On the golf course, the swing should be an automatic motion and more of a feeling than a thought process. Golfers can feel a good swing and need only repeat it over and over. Once you stand over a ball, reduce your thoughts to one or two basic ideas such as swinging through the ball and keeping your head down.
2. Play the shot you have and not the shot you want. After hitting a bad shot, many amateurs attempt a second shot that is even worse. It is called the "Tin Cup Syndrome," named after Roy McAvoy, the main character in the movie who always went for it. The rule is that if your recovery shot is harder than the shot that got you there, look for a safer way out of trouble. Professionals usually get out of trouble first and take their medicine with only a bogey. Recreational golfers often compound the problem with consecutive bad shots, resulting in a double or triple bogey.

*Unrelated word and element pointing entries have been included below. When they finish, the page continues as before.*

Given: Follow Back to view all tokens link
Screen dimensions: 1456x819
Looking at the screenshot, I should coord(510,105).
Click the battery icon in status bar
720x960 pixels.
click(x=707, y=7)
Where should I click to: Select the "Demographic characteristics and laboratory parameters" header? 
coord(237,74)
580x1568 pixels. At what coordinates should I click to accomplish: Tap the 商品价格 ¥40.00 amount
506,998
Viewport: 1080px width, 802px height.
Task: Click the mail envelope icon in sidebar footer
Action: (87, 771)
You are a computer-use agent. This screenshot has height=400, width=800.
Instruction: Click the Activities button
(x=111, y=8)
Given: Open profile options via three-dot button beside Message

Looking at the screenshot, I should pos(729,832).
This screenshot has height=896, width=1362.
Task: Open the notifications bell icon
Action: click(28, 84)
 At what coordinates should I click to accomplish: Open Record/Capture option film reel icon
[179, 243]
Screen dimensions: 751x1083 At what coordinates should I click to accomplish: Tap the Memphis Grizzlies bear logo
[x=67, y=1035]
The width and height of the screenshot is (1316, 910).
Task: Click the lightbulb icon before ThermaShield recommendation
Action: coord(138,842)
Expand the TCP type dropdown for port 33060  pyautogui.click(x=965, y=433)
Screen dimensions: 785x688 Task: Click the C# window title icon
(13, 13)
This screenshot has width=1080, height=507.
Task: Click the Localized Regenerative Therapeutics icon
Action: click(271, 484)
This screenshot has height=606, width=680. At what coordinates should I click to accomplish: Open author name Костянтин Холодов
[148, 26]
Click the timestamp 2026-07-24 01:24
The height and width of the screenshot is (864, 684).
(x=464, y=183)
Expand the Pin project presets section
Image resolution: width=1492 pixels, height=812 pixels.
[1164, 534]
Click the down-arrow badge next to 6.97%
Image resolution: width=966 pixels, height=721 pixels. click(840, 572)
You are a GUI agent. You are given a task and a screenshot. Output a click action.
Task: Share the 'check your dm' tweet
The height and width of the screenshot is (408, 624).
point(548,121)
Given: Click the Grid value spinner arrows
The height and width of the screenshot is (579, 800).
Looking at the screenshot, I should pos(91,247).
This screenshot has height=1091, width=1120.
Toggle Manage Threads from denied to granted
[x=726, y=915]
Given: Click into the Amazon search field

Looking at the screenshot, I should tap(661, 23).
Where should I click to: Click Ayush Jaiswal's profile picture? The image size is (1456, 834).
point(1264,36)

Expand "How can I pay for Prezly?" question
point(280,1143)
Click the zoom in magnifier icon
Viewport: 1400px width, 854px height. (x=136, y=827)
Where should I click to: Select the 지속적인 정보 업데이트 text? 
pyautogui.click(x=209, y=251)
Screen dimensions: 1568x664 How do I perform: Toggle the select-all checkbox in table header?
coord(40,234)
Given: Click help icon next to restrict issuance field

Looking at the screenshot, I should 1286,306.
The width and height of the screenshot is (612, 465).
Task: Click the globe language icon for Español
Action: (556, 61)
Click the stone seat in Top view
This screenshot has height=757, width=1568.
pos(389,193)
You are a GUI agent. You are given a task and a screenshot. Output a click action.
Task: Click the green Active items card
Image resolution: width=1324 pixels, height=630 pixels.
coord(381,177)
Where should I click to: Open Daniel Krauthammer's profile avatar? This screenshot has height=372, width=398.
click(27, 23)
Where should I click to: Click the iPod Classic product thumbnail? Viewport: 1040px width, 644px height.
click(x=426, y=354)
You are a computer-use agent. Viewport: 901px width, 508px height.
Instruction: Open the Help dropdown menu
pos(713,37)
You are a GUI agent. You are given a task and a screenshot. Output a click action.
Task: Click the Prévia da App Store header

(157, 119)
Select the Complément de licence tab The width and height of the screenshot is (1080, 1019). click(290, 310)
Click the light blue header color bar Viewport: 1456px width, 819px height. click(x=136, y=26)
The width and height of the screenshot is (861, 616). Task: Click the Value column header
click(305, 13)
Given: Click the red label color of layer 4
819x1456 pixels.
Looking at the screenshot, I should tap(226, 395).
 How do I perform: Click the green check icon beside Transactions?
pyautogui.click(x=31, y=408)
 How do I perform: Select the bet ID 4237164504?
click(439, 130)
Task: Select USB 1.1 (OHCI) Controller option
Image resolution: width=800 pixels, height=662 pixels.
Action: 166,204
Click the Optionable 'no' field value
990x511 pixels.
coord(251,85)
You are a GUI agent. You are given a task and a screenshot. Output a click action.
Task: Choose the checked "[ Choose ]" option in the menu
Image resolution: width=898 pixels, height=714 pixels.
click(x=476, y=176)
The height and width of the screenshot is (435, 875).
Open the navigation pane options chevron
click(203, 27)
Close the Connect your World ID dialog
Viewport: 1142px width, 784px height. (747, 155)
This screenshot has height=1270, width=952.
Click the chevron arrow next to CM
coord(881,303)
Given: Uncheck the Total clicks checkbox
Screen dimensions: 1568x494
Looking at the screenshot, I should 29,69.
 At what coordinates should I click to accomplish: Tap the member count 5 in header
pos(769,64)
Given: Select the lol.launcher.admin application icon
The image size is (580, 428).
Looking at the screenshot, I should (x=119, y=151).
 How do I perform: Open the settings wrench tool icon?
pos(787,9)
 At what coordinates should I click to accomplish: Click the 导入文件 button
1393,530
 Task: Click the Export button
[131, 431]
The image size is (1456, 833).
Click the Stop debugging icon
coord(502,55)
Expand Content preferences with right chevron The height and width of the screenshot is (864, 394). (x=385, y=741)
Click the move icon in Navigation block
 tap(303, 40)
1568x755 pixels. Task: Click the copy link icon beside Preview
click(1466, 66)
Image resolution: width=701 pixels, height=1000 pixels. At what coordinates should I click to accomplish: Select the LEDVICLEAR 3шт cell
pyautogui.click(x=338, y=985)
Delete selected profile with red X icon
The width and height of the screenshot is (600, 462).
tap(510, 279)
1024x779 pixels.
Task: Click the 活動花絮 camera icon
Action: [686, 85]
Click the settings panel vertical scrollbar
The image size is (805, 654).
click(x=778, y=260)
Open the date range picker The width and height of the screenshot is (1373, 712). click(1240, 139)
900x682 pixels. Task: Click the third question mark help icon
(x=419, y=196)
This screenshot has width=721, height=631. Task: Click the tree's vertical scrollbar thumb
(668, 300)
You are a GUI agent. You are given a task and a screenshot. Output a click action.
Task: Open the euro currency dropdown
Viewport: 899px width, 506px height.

3. Get the ball in the hole the easiest way possible. Recreational golfers try to hit for distance on every shot. For example, their goal is to reach the green in two on a par 5, but the second shot usually gets them into trouble. Professionals, on the other hand, pick and choose when to go for the flag and when to lay up. The term is called "course management."
There are many ways of making a par, and the scorecard does not care how you achieve it. In simple terms, think your way around the course and play the appropriate shot. That is why there are 14 clubs in the golf bag.
4. Visualize your shots from your pre-shot routine to where you want the ball to land. When amateurs look down the fairway, they see a wide open fairway. Professionals, on the other hand, pick a spot and use the appropriate club. Their goal is to set up their second and third shots and not just to "grip it and rip it." When professions shoot rounds in the 60s, they have control of where the ball is going from tee to green. Visualize every shot and do not let the course beat you.
5. Eliminate negative thoughts. Most amateur golfers constantly use negative self-talk that is not productive, such as:
- My ball loves water, sand traps and trees;
- Four-foot putts are impossible; or
- This club hates me.
These excuses and many more encourage negative attitudes while eroding confidence and need to be eliminated. Self-talk can be more destructive than criticism from your playing partners and should be replaced with a positive attitude.
Lee Trevino, former PGA golfer, always joked about having a positive attitude during a round. “It is easy to be positive playing golf, just make sure your pencil has a good eraser,” he said.
Golf is a difficult game physically and mentally for both amateurs and professionals. Every golfer needs a good mental approach to the game and should never settle for being self-destructive. Start every shot with "I can do that."